Iranians who had given up meat or dairy to save money have nothing to cut, Tehran resident Hassan Shahbazzadeh complained.

“Now even macaroons are removed from your dining table,” he said.

“This jump in the price of flour has driven people crazy,” said Saleh, a grocery store worker in Susangerd, a city in the oil-rich southwestern province of Khuzestan, home to an ethnic Arab population. which has denounced discrimination and includes separatists. movement.

Saleh said the price of a 40-kilogram sack of flour had soared to the equivalent of $18 from $2.5 in recent weeks, stoking intense anger in the restive province.

“Many ran to grocery stores to buy macaroons and other things for their daily needs,” he said, giving only his first name for fear of retaliation.

Tempers have also flared in Iran’s parliament.

“The waves of rising prices have left people breathless,” Kamal Hosseinpour, a lawmaker from the Kurdish area, thundered at a parliament session earlier this week. “Macaroni, bread and cooking oil are the main staples of the weakest people in Iran. … Where are the officials and what are they doing?”

Other lawmakers have directly rebuked hardline President Raisi.

“The administration is incapable of managing the affairs of the country,” said Jalil Rahimi Jahanabad, a lawmaker from Taibad province, near Iran’s border with Afghanistan.

Government supporters have described the price increases as “necessary economic surgery”, part of a reform package approved by parliament. Some social media users have ridiculed the term, saying officials removed the patient’s heart instead of the tumor.

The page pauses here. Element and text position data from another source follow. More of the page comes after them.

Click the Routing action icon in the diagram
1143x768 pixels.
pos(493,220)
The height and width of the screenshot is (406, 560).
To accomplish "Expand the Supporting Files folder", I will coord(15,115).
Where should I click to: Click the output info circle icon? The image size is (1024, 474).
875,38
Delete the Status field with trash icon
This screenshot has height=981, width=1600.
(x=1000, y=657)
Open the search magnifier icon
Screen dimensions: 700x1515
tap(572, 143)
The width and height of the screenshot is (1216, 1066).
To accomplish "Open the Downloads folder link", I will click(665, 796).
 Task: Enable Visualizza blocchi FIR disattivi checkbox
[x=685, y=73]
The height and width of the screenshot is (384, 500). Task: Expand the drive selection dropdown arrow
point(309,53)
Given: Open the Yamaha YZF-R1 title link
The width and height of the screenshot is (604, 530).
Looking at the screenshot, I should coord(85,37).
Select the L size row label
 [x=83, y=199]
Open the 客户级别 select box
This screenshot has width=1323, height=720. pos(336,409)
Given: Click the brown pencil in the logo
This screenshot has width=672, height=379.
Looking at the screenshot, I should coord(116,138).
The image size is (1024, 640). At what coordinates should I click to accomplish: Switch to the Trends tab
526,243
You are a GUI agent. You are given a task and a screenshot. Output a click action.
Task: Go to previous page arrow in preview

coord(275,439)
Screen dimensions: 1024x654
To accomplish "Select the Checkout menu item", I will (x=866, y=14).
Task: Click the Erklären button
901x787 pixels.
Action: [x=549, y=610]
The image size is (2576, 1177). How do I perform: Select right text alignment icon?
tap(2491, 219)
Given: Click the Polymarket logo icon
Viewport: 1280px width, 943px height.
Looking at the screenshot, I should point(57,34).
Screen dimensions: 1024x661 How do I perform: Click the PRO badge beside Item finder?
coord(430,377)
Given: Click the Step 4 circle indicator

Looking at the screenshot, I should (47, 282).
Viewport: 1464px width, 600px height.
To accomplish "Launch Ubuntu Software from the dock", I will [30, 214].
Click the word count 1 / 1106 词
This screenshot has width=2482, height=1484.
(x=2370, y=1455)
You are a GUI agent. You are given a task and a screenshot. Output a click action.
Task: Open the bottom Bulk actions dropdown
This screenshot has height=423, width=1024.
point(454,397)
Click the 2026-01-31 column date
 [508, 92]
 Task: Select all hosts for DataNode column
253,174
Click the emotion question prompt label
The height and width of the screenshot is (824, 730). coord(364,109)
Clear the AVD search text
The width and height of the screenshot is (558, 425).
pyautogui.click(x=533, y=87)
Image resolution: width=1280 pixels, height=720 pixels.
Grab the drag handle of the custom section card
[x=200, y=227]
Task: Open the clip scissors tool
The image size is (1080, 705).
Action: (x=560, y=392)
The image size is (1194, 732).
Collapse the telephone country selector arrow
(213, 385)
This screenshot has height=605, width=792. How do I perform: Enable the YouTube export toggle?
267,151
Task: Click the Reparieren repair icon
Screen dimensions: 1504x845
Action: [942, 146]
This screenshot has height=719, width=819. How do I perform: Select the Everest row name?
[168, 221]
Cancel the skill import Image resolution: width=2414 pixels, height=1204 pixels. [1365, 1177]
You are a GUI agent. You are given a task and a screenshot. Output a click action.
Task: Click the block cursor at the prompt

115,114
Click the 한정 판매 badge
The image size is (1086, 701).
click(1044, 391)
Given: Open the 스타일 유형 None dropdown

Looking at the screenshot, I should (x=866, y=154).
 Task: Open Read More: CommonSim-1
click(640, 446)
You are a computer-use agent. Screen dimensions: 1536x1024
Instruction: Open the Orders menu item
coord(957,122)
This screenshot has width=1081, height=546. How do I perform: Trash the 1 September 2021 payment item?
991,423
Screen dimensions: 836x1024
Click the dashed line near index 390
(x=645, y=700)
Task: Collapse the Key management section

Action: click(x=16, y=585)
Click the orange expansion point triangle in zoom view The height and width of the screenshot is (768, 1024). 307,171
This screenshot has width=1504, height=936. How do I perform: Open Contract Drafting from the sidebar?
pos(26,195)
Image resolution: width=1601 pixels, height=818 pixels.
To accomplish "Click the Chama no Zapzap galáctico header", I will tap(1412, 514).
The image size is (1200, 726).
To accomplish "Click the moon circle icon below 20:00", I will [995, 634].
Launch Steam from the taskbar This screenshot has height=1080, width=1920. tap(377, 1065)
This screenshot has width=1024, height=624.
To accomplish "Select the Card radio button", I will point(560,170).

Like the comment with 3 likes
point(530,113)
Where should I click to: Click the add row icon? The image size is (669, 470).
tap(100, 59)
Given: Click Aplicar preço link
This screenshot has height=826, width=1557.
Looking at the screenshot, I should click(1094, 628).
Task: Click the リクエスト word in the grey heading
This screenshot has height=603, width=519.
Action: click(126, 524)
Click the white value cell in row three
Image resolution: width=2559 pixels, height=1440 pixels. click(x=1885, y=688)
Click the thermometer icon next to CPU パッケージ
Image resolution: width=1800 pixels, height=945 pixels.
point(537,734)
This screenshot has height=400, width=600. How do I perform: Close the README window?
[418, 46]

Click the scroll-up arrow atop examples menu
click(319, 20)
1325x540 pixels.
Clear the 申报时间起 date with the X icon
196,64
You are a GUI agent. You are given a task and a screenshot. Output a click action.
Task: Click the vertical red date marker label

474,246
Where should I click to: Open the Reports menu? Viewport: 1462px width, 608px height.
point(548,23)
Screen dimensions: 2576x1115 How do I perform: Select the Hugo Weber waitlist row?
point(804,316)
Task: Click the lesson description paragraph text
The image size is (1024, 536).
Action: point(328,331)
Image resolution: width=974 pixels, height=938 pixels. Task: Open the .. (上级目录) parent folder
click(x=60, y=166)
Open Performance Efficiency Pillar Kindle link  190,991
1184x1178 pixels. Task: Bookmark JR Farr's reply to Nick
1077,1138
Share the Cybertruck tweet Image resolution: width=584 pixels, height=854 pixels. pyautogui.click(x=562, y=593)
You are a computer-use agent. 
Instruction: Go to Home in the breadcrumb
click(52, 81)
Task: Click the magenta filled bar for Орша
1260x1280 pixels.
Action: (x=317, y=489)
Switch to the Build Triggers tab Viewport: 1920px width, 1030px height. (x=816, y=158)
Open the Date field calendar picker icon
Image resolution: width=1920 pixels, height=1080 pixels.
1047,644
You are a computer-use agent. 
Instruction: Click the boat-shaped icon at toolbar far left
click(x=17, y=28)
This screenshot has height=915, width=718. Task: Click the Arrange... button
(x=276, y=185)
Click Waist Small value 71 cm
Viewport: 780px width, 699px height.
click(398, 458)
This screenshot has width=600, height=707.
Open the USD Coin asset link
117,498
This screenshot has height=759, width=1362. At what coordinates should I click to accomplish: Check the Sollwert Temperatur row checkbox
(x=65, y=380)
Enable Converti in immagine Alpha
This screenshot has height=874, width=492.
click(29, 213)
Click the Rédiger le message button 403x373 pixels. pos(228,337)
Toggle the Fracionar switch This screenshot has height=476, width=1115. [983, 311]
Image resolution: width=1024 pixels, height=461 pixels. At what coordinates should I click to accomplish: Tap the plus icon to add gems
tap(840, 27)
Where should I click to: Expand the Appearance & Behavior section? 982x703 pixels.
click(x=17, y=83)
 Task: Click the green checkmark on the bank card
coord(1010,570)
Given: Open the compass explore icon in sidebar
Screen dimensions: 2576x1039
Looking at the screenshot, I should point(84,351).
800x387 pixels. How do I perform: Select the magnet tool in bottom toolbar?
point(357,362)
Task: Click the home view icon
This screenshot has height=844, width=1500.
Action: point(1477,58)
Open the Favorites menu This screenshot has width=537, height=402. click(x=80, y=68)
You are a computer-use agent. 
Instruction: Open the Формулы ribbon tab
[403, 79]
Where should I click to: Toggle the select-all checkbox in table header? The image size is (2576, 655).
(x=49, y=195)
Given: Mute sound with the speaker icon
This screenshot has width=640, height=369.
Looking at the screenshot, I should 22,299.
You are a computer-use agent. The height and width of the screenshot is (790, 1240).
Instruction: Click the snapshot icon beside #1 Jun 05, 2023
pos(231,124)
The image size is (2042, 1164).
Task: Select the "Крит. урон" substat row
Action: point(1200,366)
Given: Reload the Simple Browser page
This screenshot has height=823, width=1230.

As outrage grows online over rising inflation, Iranian authorities appear to be preparing for the worst.

Internet monitoring group told the AP it was tracking internet outages on a “national scale” that are “likely to affect the public’s ability to communicate.” Article 19, a global investigative organization that fights censorship, reported Thursday that authorities appeared to have cut off almost all Internet connectivity in cities in Khuzestan province.

Since the country’s disputed presidential election in 2009 and the Green Movement protests that drew millions into the streets, Iran has tightened its control over the Internet.

Videos have surfaced on social media in recent days of Iranians gathering in the dark on the streets of the southern province of Khuzestan, chanting slogans against price hikes and the country’s leaders. Iranian state media have not publicly addressed the protests.

The issue of high prices “is related to security,” lawmaker Majid Nasserinejad said ominously. “People can’t tolerate it anymore.”


Associated Press writer Nasser Karimi in Tehran, Iran, contributed to this report.